Thursday, December 13, 2007

Mosaics Were the First Pixels

I recently reported on my seeming inability to make a halfway-decent building using the program Google SketchUp, and I just wanted to share the fact that I have, in fact, just succeeded in virtually sculpting a moderately admirable edifice. It’s not nearly as nice as I’d like, but - unlike in the crummy real world, where when I erect a shoddy building it usually collapses and kills dozens in a fiery imbroglio that is quite tedious to cover up - I can always go back and improve it later. It’s a pretty accurate (as far as the basic proportions go) model of the Mausoleum of Galla Placidia in Ravenna, and I finally buckled down this afternoon and slapped textures on all the surfaces. I’d originally planned to make a much more realistic simulation, with textures on every surface taken from high-resolution photographs, but I ended up copying some and reusing them in a slapdash and haphazard manner because otherwise the thing was clearly never going to get done. All the major mosaics on the inside, however, are properly placed and pretty sharp-looking.

Here’s what the thing looks like on the outside.
Here’s what my model looks like on the outside.
Here’s a view of the inside.Here’s a view from inside my model.
Not bad, huh? Of course, the vaulted ceilings of the real building don’t have “GREATBUILDINGS.COM” watermarked on them every three feet, but as I said above, this was a rush job just to get the thing textured before I fell into the unique and irrevocable despair which we all know is so disastrously common to thwarted master virtual architects. Now, with at least some progress to show for myself, I feel like a virtual weight has been lifted from my shoulders.

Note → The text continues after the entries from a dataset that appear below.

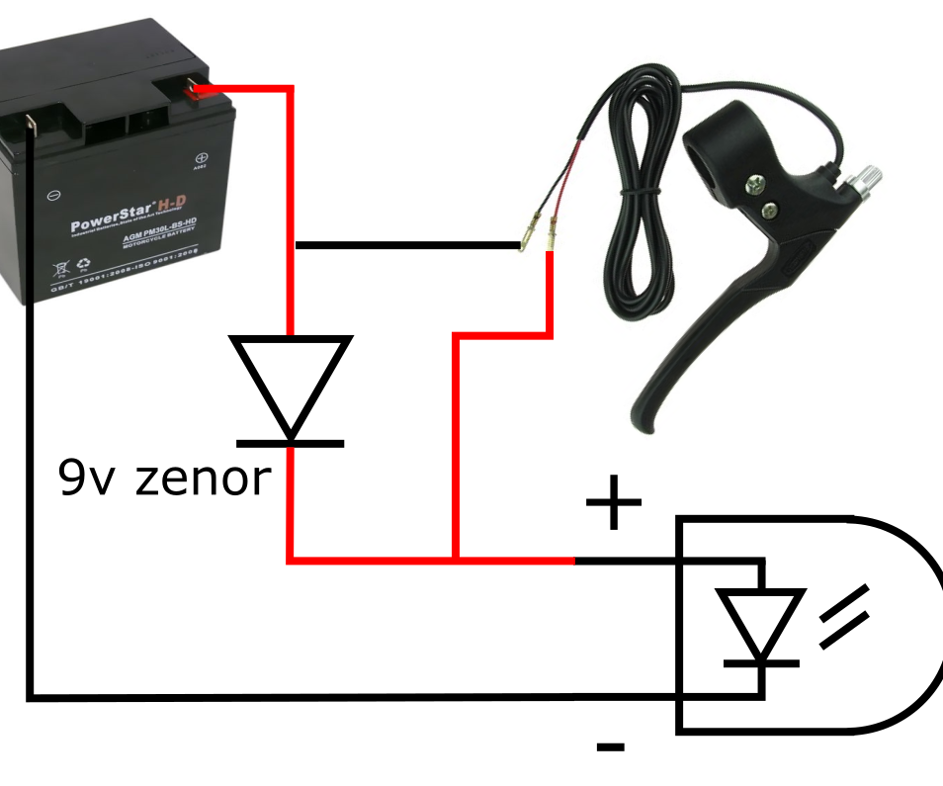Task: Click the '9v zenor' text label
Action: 164,478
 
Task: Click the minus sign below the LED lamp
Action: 610,746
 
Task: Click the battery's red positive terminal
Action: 200,92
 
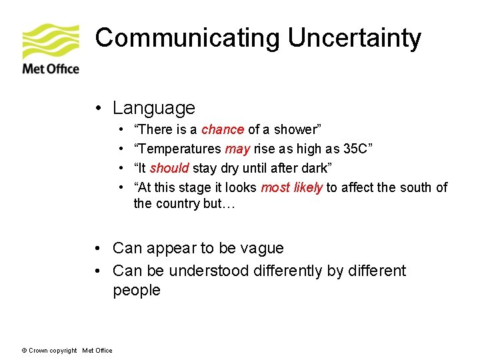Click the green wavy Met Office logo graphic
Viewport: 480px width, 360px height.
pos(51,41)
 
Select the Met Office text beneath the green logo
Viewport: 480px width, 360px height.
pos(51,69)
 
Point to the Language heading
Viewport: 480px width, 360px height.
pos(154,108)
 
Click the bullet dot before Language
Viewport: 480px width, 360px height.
pos(98,109)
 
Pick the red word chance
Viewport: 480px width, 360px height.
pos(223,129)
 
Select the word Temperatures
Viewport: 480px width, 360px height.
pos(179,149)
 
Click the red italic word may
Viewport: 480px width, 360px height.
pos(238,149)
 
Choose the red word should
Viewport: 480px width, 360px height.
pos(169,168)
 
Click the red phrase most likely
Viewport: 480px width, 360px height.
pos(291,187)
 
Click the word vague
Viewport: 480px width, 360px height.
pos(261,249)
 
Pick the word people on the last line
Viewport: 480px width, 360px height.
pos(137,291)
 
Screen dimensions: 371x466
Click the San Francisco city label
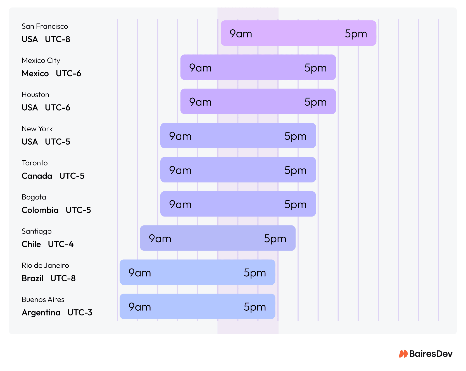[x=45, y=26]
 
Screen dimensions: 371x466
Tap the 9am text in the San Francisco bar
[x=241, y=34]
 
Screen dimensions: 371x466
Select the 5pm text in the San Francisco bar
[x=356, y=34]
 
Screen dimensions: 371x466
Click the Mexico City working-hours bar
[x=258, y=67]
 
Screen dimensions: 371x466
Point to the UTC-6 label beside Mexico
[x=68, y=73]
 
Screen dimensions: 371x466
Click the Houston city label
[x=35, y=95]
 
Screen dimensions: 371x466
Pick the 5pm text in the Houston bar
[x=315, y=102]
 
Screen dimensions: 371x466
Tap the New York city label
[x=37, y=129]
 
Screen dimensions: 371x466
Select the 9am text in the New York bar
[x=180, y=136]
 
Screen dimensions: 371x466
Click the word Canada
[x=37, y=176]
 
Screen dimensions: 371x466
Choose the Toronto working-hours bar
[x=238, y=170]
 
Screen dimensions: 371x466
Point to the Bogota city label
[x=34, y=197]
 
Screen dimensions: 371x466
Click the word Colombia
[x=40, y=210]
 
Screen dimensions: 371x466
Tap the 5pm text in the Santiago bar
[x=275, y=239]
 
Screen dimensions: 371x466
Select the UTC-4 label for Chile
[x=61, y=244]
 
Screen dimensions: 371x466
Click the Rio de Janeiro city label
[x=45, y=265]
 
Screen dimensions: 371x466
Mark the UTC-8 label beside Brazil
[x=63, y=278]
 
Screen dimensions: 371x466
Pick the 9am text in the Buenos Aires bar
[x=140, y=307]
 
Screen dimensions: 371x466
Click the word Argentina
[x=41, y=313]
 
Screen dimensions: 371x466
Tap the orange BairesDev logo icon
[x=403, y=354]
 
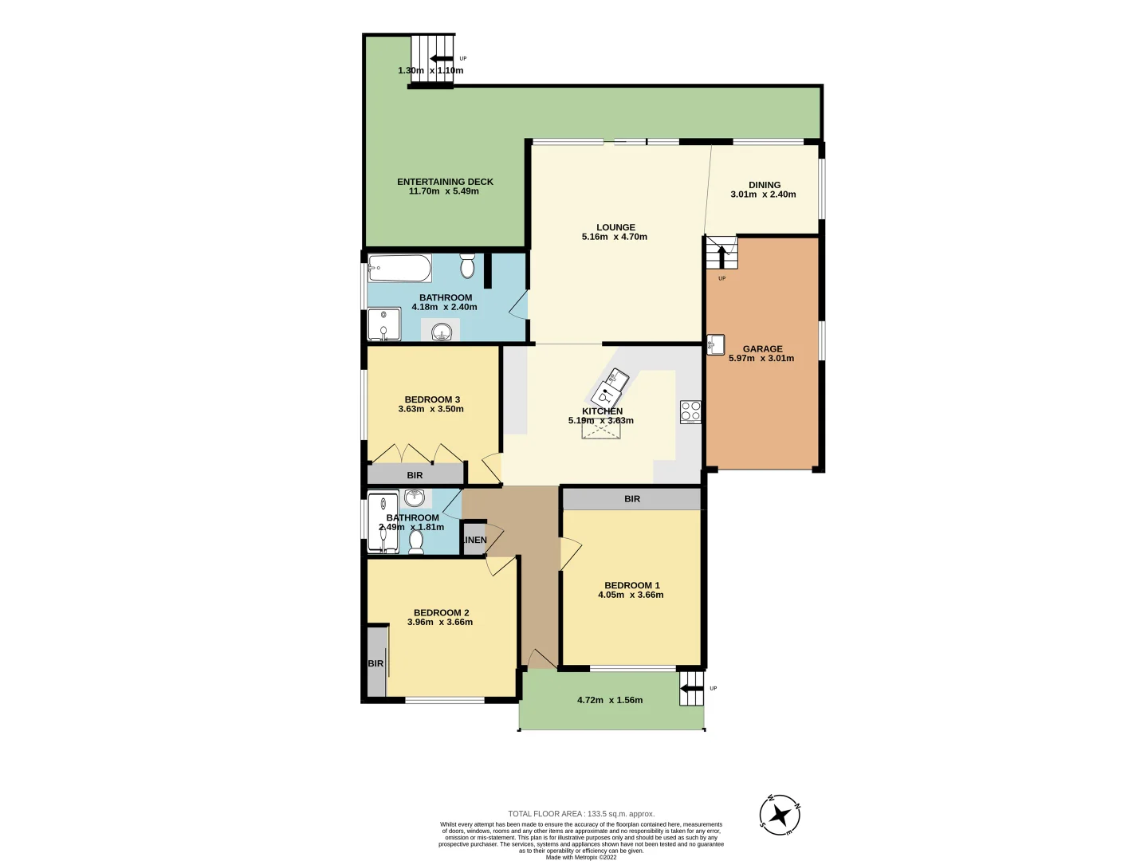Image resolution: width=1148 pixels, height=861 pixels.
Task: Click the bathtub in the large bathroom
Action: [399, 268]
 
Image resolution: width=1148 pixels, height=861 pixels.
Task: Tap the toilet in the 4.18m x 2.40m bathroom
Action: [467, 265]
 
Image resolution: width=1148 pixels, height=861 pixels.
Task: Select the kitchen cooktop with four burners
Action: [690, 411]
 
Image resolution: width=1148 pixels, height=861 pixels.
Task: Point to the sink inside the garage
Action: [715, 344]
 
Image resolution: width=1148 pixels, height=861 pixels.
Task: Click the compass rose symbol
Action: [780, 815]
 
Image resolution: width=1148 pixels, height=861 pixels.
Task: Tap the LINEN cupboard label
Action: [474, 540]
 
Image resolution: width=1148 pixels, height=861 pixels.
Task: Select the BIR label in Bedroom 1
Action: [632, 499]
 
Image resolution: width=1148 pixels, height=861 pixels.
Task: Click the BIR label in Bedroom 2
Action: [375, 663]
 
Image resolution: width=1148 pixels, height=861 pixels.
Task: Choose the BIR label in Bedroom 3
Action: [415, 475]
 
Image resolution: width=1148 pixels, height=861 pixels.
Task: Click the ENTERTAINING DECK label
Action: [445, 182]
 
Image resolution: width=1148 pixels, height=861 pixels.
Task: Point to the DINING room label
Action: [764, 185]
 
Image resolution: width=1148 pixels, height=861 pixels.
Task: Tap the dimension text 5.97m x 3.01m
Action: [761, 359]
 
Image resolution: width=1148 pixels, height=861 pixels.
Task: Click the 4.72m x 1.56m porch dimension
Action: [610, 700]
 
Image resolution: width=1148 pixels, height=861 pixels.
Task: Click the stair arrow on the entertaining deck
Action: [441, 58]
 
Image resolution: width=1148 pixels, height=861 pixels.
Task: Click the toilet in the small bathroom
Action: [415, 541]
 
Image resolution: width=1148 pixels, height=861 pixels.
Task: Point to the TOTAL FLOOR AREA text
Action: [581, 814]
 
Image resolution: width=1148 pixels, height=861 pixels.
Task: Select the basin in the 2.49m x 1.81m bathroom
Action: [415, 499]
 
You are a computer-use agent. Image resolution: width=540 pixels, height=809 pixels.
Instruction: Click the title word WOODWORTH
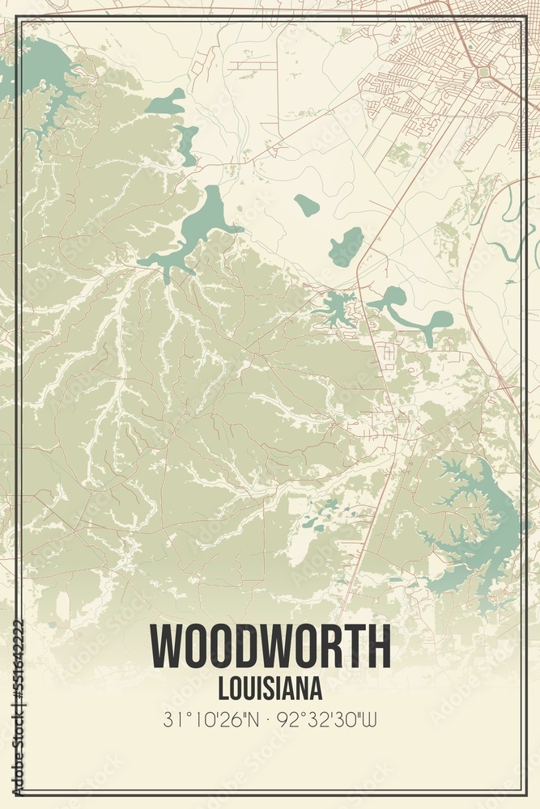click(x=270, y=647)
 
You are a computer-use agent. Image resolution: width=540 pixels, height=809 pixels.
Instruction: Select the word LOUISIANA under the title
click(x=270, y=688)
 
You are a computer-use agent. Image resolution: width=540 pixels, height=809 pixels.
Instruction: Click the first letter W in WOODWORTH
click(x=167, y=647)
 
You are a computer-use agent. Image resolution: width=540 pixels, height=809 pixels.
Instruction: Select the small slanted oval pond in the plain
click(x=307, y=205)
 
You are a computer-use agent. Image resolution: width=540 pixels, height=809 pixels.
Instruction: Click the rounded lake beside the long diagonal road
click(x=347, y=246)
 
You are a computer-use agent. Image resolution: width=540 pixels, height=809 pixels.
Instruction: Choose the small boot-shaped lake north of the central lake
click(x=168, y=102)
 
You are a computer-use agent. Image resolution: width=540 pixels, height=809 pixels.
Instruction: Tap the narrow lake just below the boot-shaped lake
click(x=187, y=144)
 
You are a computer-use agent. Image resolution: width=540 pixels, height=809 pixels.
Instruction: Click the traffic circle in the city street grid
click(x=483, y=72)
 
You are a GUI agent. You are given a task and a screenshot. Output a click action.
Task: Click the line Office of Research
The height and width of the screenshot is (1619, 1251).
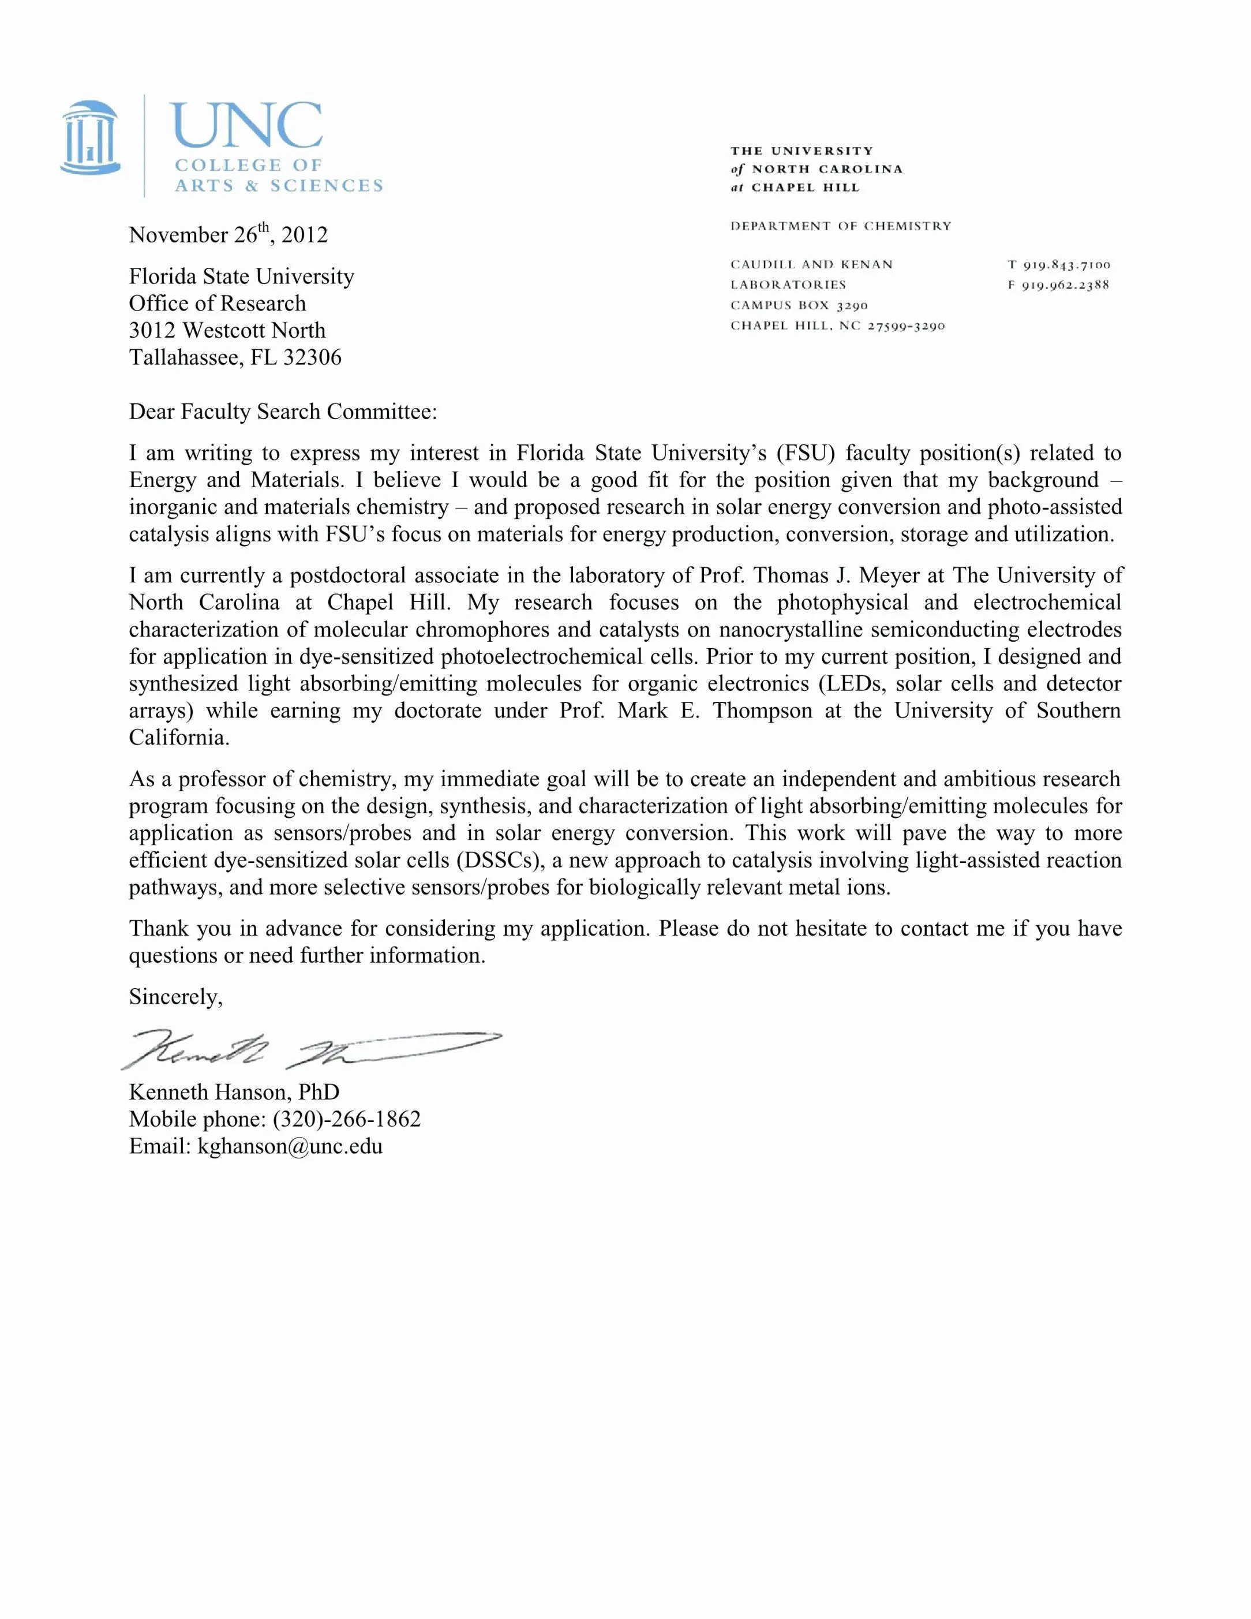pyautogui.click(x=217, y=303)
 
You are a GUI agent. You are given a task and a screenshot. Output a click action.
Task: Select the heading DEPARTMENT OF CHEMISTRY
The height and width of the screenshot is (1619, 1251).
pyautogui.click(x=840, y=226)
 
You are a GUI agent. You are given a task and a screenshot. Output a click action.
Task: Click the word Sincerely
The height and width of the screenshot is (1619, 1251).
pyautogui.click(x=175, y=997)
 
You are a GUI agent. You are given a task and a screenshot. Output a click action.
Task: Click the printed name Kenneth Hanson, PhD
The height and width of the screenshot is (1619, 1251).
pyautogui.click(x=234, y=1092)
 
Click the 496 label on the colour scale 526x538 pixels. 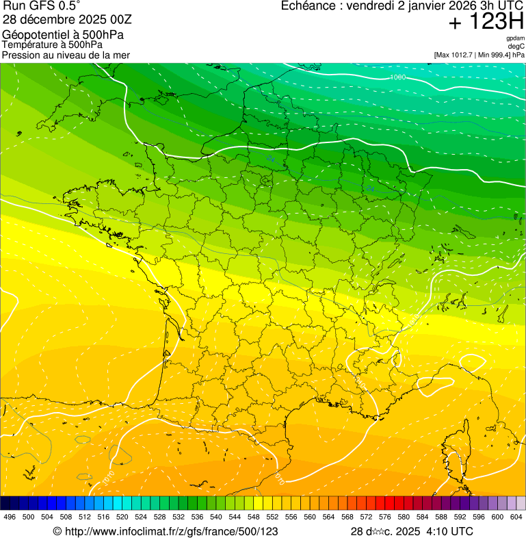coord(10,517)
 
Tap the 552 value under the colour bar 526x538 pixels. coord(272,517)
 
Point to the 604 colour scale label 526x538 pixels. coord(516,517)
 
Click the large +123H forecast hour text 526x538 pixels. coord(486,23)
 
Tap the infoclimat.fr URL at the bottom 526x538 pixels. coord(166,531)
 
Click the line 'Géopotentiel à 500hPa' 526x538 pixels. coord(64,35)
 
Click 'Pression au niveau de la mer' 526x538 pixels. coord(66,55)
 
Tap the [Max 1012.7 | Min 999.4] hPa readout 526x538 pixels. coord(479,55)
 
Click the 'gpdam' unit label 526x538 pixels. coord(515,38)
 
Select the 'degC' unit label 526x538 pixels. coord(516,47)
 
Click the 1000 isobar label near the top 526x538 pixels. coord(397,77)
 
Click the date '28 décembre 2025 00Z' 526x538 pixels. coord(57,20)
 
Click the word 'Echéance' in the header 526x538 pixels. coord(308,6)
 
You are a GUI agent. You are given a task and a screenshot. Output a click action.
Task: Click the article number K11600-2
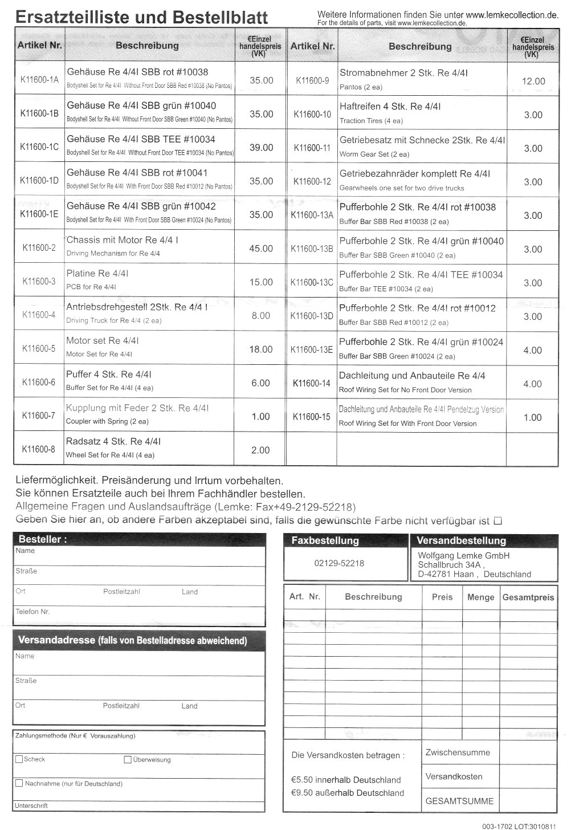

The reason I chose to finish this lil building this week, by the way, is that it seemed like a Christmas-y sort of activity, kind of like decorating a tree only far, far dorkier. My other seasonal activities so far have been to try to read Bede’s Ecclesiastical History in Old English and a recent obsession with keeping tabs on the gradual construction of the Christmas market in Dachau via a webcam. The charming village, that is, not the nearby concentration camp. You think your job’s tough? Just be glad you’re not head of the Dachau Tourist Board.

Sunday, December 02, 2007

Back To the Future

Futurama’s back! I can finally emerge from the Angry Dome.

After several years spent sitting out in the cold like the late, lamented Seymour, we now have a new DVD. It’s not quite as flawlessly comic or surreally original as many of my favorite episodes (the DVD in question is essentially a full-length movie, and the switch from fresh 20-minute TV show to resuscitated zombie movie seems to have hurt the comedy timing and originality a little), but how many shows could be shockingly resurrected two years after being cancelled and still rock?

The four-year run of this show was as good as The Simpsons during any of its peak years, if with nerdier and blacker comedy, and any continuing incarnation of it, even as straight-to-DVD movies, is something about which to rejoice. It’s like if there were suddenly a brand-new Monty Python film or Hitchhiker’s Guide book. I hope it makes several thousand times as much money as that similarly-resurrected-but-colossally-less-good show The Family Guy.

WHOOooooooooo! WHOOOOOOOOoooooooo! Whoooooooo.


What smells like freaking porpoise hork?